TAS N° 1 :

L'association où la Taulière fait de la gym (= remue ses petits bras et ses courtes jambes une fois la semaine) s'est montrée particulièrement pugnace pendant toute la durée du confinement : nous avons reçu par mail 2 liens vers des sites internet de sport pour trentenaires dopés, avec tablettes de chocolat en guise d'abdo, effectuant, dans des décors ikea, des trucs que même dans mes pires cauchemars, etc. Voilà pour la participation à l'effort national de solidarité.

Puis reprise tout aussi molle. Entre temps, notre prof s'était fait la malle sans explications ni aucune communication de l'asso.

Petite précision : l'asso en question est une grosse machine, maquée par le pôle de gérontologie du CHU, archi subventionnée, comptant plus de 1000 adhérent.e.s tous cacochymes seniors. Nous payons de 90 euros à 130 boules l'année pour un cours. La plupart d'entre nous ayant choisi 2 activités, lâchent donc dans les 280 balles, adhésion et licence incluses. Et quand des bénévoles comme la Taulière animent un truc (la fameuse balade du lundi), l'asso facture tout de même 25 euros aux baladeuses, sous prétexte de frais administratifs, sachant que j'établis moi-même mon programme et l'imprime à mes frais pour mes "mémés", vu qu'aller à l'asso pour le faire me prendrait trop de temps.

L'ai-je bien située ?

On apprend ce matin que notre prof de remplacement (qui assure ce cours en plus de ses autres), comme tous les animateurs sportifs de l'asso (tous diplômés d'Etat, bien sûr), bosse sous le statut d'auto-entrepreneur (RSI), cette inspiration jupitérienne de l'emploi post-effondrement (1). Or, pendant le confinement il n'a pas été payé, n'a pas reçu de chômage partiel. Il a "bénéficié" d'une "aide de l'Etat", soit 250 euros par mois. On comprend mieux sa minceur.

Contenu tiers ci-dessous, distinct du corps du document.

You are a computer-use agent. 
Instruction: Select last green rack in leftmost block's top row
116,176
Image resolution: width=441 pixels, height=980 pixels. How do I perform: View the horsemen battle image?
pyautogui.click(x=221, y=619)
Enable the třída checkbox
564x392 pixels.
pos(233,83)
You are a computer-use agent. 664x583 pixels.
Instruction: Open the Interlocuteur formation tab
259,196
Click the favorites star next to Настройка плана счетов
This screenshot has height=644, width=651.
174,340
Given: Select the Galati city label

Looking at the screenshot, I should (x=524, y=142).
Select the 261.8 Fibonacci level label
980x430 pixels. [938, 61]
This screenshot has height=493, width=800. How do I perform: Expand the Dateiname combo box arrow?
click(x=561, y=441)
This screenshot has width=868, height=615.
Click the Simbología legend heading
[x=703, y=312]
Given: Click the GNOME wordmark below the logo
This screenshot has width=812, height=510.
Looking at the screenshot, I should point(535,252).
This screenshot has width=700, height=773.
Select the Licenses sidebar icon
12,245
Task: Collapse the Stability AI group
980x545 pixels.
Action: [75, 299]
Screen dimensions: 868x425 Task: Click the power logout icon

Et voilà-t-il pas que cet ingrat ne médite rien moins que de cesser ses relations avec cette généreuse asso ? Il nous dit ce matin qu'il est "à un tournant" et a peut-être d'autres projets. Comprenez : je me casse.

L'asso ne rembourse ni les adhérent.e.s, ni les subventionneurs (CHU, ARS, Ville, etc.) pour ces deux mois sans activité.

L'autre ingrat (le prof disparu en mer) a, paraît-il, trouvé du boulot entre temps. Il a deux gosses, c'est rien de le dire ce que ça bouffe ces p'tites créatures. Quel prof aurons-nous en septembre ?

Je vous parle ici de gens qui ont dans les 30 berges, qui se démènent comme des malades pour gagner leur croûte : plusieurs "employeurs" (encore que cet abus de termes commence à me chauffer les oreilles), des déplacements incessants entre les divers sites de leurs cours, ce qui les contraint à la bagnole vu le profil de l'agglomération (s'ils y allaient en vélo, des cours sauteraient, sans aucun doute, vu les distances, sans compter que faire du vélo sur les 4 voies et autres rocades, c'est moyen). Tou.te.s sont "employé.e.s", non pas par notre asso, mais par un truc qui fait fonction de parasite supplémentaire d'intermédiaire : Loire Profession Sport.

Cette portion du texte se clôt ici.